◆ **How to complete this task**
Which of the lines below contain the string "File"? Copy each one.

Collected data
╔══

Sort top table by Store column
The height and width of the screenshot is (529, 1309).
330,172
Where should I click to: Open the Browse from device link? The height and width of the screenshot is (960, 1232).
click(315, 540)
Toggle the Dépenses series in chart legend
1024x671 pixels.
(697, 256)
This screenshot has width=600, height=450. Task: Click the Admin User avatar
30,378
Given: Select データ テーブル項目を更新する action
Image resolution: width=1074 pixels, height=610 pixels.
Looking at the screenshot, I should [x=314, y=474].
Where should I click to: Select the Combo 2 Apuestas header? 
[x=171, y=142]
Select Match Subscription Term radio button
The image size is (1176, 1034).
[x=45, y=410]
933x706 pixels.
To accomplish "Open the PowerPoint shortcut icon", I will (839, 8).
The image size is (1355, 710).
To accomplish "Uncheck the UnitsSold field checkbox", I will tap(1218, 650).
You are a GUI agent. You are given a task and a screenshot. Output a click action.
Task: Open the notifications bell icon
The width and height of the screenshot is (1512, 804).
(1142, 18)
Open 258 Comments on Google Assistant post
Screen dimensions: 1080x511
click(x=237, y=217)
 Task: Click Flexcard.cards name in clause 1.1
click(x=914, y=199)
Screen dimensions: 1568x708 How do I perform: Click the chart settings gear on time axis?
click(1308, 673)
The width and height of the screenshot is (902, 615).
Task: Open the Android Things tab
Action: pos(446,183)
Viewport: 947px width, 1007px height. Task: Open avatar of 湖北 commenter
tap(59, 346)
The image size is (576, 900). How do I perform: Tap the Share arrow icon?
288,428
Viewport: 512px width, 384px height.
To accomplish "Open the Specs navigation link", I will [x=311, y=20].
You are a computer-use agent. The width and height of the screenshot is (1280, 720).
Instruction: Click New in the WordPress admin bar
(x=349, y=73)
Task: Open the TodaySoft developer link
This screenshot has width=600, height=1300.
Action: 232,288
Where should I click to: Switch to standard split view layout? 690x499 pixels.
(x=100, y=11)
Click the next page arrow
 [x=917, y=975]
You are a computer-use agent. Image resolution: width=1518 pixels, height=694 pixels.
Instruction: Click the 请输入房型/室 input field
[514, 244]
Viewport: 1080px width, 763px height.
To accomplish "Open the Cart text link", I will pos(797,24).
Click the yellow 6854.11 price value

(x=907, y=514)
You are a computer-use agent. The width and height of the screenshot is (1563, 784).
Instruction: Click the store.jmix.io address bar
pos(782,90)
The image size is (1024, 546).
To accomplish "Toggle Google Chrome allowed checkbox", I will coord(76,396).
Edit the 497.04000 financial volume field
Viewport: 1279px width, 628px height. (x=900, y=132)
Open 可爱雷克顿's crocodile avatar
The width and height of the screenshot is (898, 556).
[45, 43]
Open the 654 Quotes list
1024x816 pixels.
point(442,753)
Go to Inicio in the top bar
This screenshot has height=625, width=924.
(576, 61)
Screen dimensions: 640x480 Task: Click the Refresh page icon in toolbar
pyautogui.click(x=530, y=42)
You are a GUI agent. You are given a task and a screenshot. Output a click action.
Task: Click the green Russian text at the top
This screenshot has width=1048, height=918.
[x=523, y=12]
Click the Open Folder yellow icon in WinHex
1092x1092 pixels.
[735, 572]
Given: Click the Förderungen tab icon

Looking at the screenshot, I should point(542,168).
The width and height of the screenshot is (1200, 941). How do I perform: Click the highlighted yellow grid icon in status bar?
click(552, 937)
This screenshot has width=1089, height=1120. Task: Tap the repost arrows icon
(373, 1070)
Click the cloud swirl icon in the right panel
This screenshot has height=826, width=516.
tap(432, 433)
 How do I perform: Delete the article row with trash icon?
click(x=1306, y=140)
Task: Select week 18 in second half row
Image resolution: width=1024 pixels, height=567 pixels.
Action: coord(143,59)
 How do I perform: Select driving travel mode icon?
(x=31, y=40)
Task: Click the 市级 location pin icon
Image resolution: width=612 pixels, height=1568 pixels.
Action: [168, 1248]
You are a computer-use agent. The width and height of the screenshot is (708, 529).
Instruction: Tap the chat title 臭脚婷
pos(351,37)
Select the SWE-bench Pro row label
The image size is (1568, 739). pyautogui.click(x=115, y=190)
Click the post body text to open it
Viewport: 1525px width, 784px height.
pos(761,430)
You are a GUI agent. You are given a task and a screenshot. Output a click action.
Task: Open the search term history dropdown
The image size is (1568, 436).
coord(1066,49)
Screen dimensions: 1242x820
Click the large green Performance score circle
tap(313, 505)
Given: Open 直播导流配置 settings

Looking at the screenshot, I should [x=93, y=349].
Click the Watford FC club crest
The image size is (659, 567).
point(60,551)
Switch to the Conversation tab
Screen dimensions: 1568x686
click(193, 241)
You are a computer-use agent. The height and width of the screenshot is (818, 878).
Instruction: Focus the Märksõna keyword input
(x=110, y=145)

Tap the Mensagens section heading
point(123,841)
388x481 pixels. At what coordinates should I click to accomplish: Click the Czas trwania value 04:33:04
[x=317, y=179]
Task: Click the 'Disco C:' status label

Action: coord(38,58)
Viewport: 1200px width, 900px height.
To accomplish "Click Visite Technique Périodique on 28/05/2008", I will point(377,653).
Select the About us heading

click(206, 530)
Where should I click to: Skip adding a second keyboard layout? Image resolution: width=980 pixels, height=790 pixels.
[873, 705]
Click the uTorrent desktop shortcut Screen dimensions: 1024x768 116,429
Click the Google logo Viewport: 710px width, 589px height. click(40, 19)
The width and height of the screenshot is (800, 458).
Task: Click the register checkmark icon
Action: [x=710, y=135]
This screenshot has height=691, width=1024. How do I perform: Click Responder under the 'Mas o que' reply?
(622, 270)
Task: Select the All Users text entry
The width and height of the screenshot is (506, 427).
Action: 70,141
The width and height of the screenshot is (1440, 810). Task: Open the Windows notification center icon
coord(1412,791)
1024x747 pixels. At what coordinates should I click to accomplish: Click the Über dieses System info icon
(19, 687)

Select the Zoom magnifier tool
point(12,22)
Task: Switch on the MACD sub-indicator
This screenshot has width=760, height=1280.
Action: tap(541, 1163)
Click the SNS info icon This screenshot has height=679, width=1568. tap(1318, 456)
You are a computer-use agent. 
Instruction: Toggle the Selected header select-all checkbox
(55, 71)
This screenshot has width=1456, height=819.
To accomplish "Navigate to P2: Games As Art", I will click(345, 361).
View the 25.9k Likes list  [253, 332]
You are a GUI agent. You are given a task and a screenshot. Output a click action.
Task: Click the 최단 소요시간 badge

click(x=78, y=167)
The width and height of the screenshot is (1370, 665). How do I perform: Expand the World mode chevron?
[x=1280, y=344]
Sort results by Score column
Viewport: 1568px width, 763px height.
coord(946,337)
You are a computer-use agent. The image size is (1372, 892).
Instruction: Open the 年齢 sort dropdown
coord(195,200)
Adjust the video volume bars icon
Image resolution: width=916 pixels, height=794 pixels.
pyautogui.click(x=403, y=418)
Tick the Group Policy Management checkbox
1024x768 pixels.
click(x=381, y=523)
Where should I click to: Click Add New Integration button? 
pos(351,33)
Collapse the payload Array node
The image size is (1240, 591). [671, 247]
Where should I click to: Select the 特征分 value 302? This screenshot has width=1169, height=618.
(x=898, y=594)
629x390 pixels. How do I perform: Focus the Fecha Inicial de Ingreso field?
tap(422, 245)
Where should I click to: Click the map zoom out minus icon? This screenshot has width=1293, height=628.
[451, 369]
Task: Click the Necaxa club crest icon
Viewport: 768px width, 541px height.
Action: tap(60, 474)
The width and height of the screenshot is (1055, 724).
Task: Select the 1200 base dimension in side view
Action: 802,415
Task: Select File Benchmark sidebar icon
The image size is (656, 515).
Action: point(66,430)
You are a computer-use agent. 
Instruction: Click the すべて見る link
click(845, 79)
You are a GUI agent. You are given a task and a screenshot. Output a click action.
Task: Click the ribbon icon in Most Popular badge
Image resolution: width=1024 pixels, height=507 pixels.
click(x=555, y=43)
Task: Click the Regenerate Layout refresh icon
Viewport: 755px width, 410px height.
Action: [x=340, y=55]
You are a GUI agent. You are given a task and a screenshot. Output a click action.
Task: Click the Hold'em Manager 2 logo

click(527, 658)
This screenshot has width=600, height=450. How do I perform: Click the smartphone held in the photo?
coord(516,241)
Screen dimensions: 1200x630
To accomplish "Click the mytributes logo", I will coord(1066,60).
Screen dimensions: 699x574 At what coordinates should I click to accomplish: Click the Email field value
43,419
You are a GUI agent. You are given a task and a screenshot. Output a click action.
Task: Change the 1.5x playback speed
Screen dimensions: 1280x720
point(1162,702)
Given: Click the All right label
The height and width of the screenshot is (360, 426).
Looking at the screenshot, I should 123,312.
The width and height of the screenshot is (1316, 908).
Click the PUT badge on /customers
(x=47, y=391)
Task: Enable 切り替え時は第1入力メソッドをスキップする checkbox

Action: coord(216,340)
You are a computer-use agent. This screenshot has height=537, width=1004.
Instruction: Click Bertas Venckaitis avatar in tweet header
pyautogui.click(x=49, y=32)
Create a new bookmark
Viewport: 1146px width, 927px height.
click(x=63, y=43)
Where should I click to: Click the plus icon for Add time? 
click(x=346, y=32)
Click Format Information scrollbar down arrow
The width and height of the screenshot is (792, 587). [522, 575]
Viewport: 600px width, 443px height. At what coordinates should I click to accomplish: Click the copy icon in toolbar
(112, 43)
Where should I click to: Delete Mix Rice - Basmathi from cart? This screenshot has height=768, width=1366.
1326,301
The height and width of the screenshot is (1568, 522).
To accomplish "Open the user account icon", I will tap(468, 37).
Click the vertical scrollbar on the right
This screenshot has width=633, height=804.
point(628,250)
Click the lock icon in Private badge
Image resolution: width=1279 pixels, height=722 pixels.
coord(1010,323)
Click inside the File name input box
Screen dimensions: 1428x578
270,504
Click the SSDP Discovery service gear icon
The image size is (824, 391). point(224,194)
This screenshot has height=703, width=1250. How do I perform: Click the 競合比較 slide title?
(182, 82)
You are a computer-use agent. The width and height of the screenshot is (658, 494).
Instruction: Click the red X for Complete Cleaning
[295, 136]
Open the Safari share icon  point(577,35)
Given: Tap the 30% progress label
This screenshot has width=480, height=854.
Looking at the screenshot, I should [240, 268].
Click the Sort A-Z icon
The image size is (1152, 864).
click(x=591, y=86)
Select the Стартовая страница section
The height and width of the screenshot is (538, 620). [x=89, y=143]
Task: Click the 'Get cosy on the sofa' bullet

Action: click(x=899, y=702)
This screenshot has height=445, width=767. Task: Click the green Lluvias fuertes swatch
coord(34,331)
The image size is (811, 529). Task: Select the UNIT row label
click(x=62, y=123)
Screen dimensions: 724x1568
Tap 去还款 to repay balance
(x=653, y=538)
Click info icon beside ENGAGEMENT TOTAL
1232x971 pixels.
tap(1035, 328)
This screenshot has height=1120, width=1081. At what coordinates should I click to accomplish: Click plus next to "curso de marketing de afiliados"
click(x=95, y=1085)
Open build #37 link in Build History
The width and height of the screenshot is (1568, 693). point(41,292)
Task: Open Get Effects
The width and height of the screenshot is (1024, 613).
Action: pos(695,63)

╚══

◆ **Task answer**
Task: Select File Benchmark sidebar icon
Click inside the File name input box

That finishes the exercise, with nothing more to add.